— START —

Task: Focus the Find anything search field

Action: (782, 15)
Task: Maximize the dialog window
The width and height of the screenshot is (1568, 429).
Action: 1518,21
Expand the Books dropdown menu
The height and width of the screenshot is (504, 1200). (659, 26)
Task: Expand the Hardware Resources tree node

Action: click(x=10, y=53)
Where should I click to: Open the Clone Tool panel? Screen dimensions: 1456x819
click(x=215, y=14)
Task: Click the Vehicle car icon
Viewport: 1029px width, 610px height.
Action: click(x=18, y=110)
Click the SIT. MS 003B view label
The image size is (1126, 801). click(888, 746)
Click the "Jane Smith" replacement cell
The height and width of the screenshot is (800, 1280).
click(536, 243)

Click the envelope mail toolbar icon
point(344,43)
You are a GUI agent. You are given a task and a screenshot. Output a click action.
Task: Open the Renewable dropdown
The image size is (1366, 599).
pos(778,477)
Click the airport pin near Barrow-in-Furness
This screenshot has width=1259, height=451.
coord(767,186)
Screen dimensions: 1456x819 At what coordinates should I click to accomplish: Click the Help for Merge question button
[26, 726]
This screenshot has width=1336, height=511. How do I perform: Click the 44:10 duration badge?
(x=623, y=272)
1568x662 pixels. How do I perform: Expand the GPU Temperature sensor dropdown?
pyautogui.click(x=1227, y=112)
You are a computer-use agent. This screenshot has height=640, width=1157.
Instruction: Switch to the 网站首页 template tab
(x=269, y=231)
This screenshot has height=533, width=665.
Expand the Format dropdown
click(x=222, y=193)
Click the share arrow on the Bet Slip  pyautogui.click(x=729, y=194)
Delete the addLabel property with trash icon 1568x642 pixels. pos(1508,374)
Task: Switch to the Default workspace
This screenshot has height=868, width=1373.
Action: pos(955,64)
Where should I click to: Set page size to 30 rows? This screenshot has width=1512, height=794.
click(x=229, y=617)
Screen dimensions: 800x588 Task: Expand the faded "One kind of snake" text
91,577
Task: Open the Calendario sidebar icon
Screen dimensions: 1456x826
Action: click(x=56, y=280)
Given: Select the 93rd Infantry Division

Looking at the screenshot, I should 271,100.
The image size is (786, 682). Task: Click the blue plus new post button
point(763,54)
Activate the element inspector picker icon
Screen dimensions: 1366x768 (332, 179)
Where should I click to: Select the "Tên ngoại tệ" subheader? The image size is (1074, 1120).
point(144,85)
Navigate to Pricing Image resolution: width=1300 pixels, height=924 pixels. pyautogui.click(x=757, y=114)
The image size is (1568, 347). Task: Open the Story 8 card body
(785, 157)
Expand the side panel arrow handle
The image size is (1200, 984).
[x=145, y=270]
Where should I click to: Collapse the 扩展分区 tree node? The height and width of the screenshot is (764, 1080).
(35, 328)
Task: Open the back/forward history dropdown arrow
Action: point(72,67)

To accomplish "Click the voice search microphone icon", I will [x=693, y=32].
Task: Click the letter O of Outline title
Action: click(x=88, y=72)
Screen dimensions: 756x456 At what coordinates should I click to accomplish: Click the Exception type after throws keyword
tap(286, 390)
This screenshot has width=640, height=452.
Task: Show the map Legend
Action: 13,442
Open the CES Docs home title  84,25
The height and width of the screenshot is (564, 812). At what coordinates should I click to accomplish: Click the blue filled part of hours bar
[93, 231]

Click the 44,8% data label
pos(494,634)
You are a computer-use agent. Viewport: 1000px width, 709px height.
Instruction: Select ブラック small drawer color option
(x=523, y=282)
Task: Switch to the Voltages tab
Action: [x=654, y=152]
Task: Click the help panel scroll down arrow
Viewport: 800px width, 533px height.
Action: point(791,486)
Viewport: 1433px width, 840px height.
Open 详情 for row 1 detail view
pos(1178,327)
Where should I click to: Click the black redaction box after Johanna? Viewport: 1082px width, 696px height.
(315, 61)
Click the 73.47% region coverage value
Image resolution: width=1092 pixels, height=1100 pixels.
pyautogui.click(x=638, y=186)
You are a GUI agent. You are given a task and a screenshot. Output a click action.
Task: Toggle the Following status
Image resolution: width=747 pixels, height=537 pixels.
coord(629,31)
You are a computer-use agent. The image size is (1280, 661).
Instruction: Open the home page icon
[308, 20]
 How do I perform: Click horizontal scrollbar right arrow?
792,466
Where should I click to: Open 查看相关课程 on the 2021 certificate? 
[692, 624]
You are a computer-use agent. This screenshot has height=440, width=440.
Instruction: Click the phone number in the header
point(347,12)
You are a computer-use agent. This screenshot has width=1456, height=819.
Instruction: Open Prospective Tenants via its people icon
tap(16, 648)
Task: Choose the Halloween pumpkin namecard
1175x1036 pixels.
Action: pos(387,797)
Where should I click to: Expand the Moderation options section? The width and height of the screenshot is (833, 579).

— END —

Problem description: Retype the records above line for line, everything from the line containing "Expand the Books dropdown menu" down to the line containing "point(344,43)", with both of those lines included.

The reply:
Expand the Books dropdown menu
The height and width of the screenshot is (504, 1200). (659, 26)
Task: Expand the Hardware Resources tree node

Action: click(x=10, y=53)
Where should I click to: Open the Clone Tool panel? Screen dimensions: 1456x819
click(x=215, y=14)
Task: Click the Vehicle car icon
Viewport: 1029px width, 610px height.
Action: click(x=18, y=110)
Click the SIT. MS 003B view label
The image size is (1126, 801). click(888, 746)
Click the "Jane Smith" replacement cell
The height and width of the screenshot is (800, 1280).
click(536, 243)

Click the envelope mail toolbar icon
point(344,43)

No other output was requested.